After moving to Burns Flat and unpacking over the course of a couple months, I could not find a box of my treasures. I had more than enough to cover my wall space, and then some, but I was missing a box.

I couldn’t remember everything in that box, but there was one special plaque that had a K-Bar mounted on it. I looked and looked and never found the box.

One day it hit me. I had left the box in a small attic space in our house in Orlando. I had lived without it for 4 years because we had no place to put that stuff anywhere that we lived while I was on active duty.

As it turned out, my son ran away back to Orlando a few months later. I flew out to get him and went by the old house to see if my stuff was still in the attic. The guy living there said he threw it all away.

Having lost my son for a short while, the loss of my Marine Corps treasures seemed insignificant.

Jesus tells us that whatever we value is where our heart will be. If money is most important, then we will live for money. If family is most important, then we live for family.

If God is most important, then we live for God.

It is not that there is anything wrong with money or family or so many other things, but God must be first to keep our world right side up.

What is valuable to us must begin with the things of God.

Our eyes will lead us to what our heart desires.

If we desire good things and godly things and things that say love and compassion, then that is what our eyes will be on the lookout for.

If we desire selfish things, lustful things, or if we are greedy for things, then the heart puts out a BOLO to be on the lookout for these things.

Jesus would later teach that it is not the things that go into the mouth that defile but what comes out of the heart.

Again, Jesus is teaching about living inside-out.

Our eyes will search for what the heart desires.

And then we come to God and money. One has to be first. We value one more than the other.

By the nature of our name—Christian—we would think that we value God first. We follow Jesus the Christ first and money is second.

For the bravest among you, do an easy self-inspection. Look at your bank or credit card statements for the past 5 or 6 months. Do a little check book theology.

The tithe should be simple, but what about the other 90%?

That’s not really fair. I mean a person gotta live, right?

You gotta pay the electric and the gas and the phone and the satellite and the…

Sometimes it seems that our money tells us what to do with our lives instead of us telling our money what to do. We somehow have a whole bunch of gotta pays.

We seem trapped. There are things that you just gotta have to survive, right?
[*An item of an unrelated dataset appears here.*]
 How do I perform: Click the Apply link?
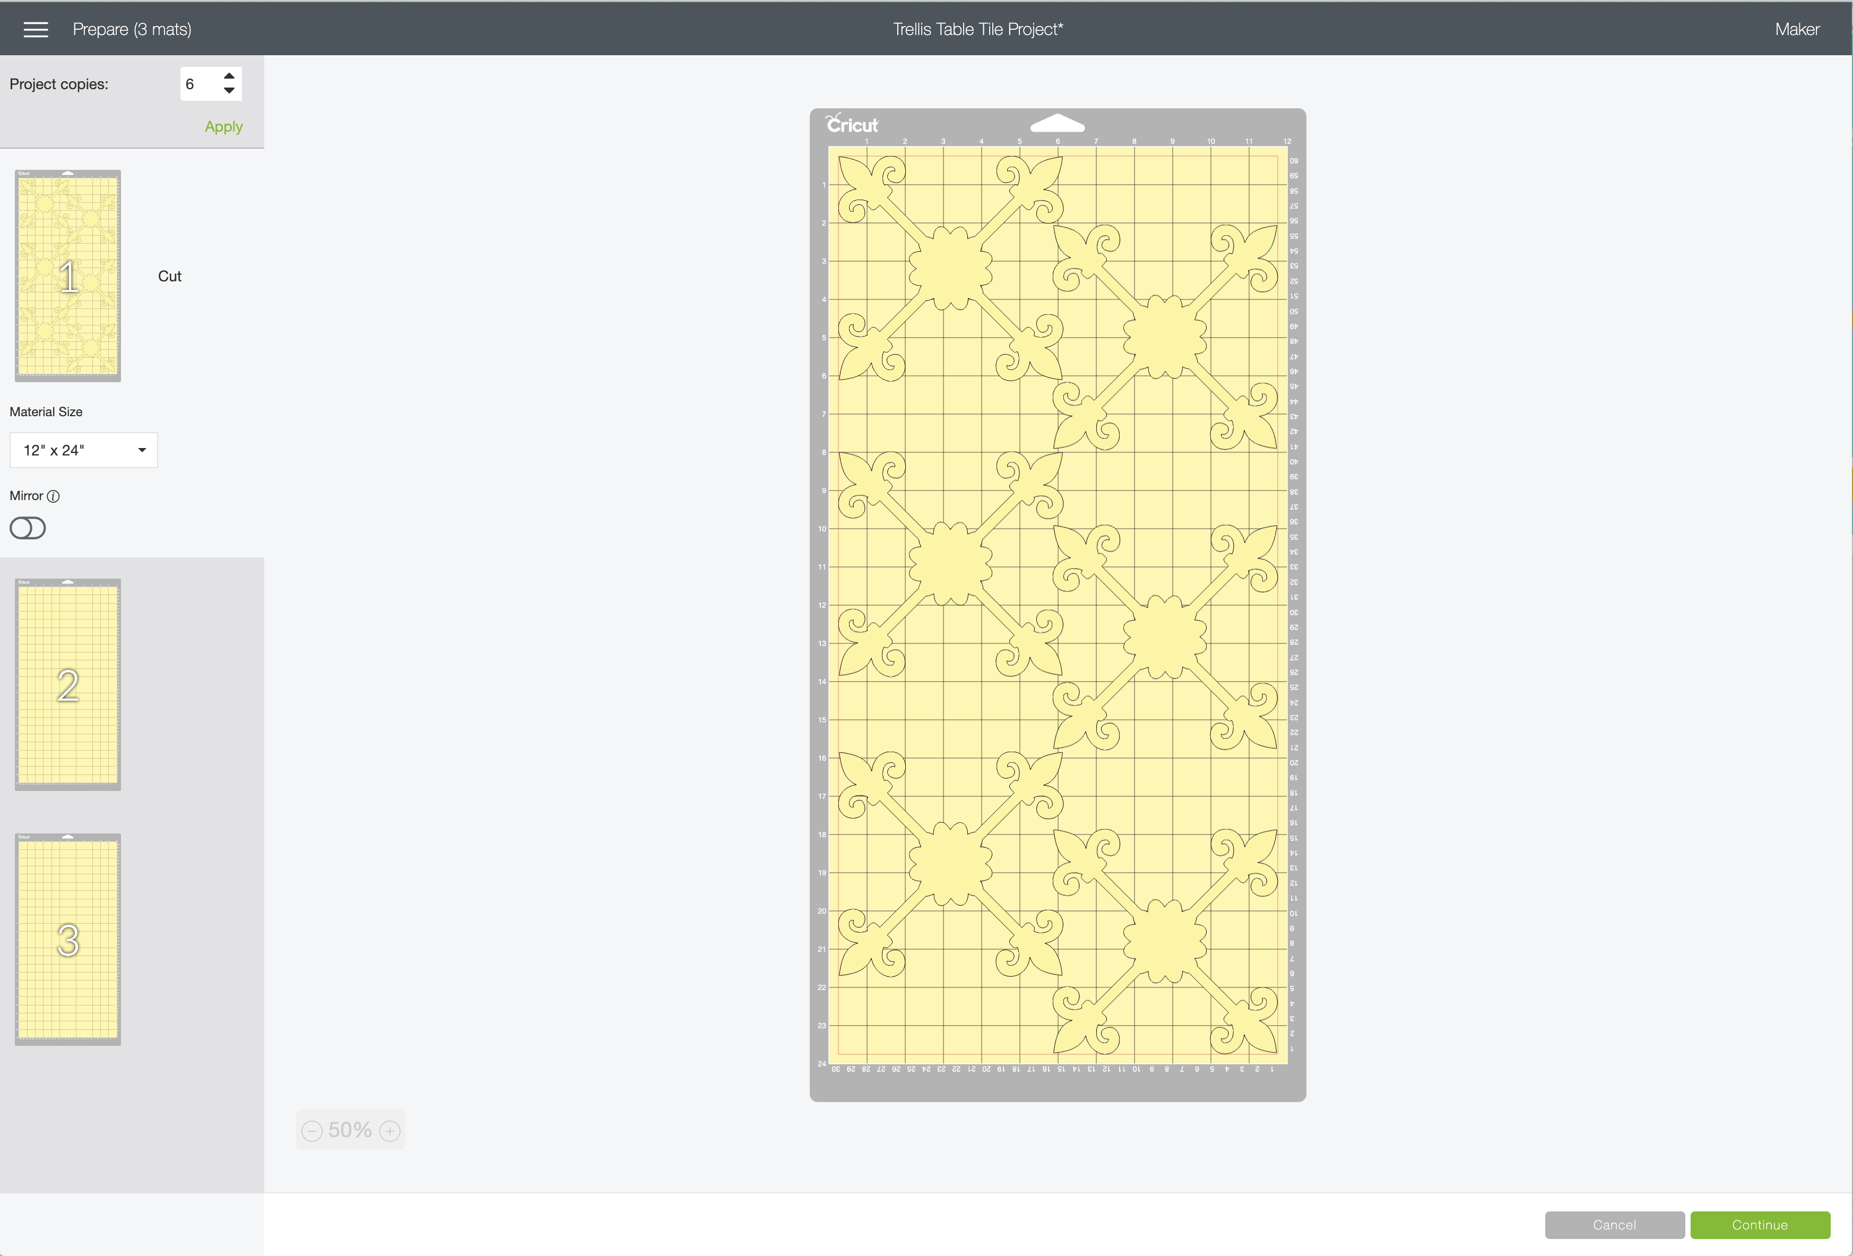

What did Jesus have to say?

Consider the lilies of the field, how they grow: they neither toil nor spin; and yet I say to you that even Solomon in all his glory was not arrayed like one of these. Now if God so clothes the grass of the field, which today is, and tomorrow is thrown into the oven, will He not much more clothe you, O you of little faith?

Jesus tells us that life is more than logistics.

Where will we get this?

How will we get that where it needs to go?

What about food and clothing and fantasy baseball?

Jesus said that the people who follow the model that the world established will take care of all of these things before they get around to seeking the things of God.

Jesus tells us that God knows what we need and when we seek him and his ways before our own, he will provide for our needs.

We will even have much of what the godless world desires.

Following Jesus seldom involves a vow of poverty. If you are called to live a life of poverty for God, you will know it, but few are called to this life.

Jesus sets us on a course of abundance. We follow out of love and God provides.

We follow. God provides.

And God throws in a bonus. We don’t have to worry like the godless world does. We don’t worry about what tomorrow might hold.

God provides.

Are we to use all of the gifts and talents and skills and abilities that he has given us?

Yes!

Absolutely!

But we can do so without becoming anxious. We don’t have to put the whole puzzle together.

We just take what God has given us, put him first in everything that we do, and trust that he will care for us.

When I was a counselor at a private prison, I used to give inmates who were becoming anxious a post-it note to wear around their living area. I wrote a few letters on it.

What were they anxious about? Something important, something not important, anything, or nothing in particular—the “what” was the less important part of this equation.

What were the letters?

OYOLF.

I told them when they could tell me what the letters stood for, then they could come see me and I would let them take it off.

Eventually, they would come to see me and say, “Oh Ye of little faith.”

We could then have a good discussion about the things that they could have an impact upon and the things that were too far off to worry about.

Today has enough troubles of its own. We don’t need to heap tomorrow’s on top of it.

God first—before money and treasure and toys and other sundries—and we will be cared for.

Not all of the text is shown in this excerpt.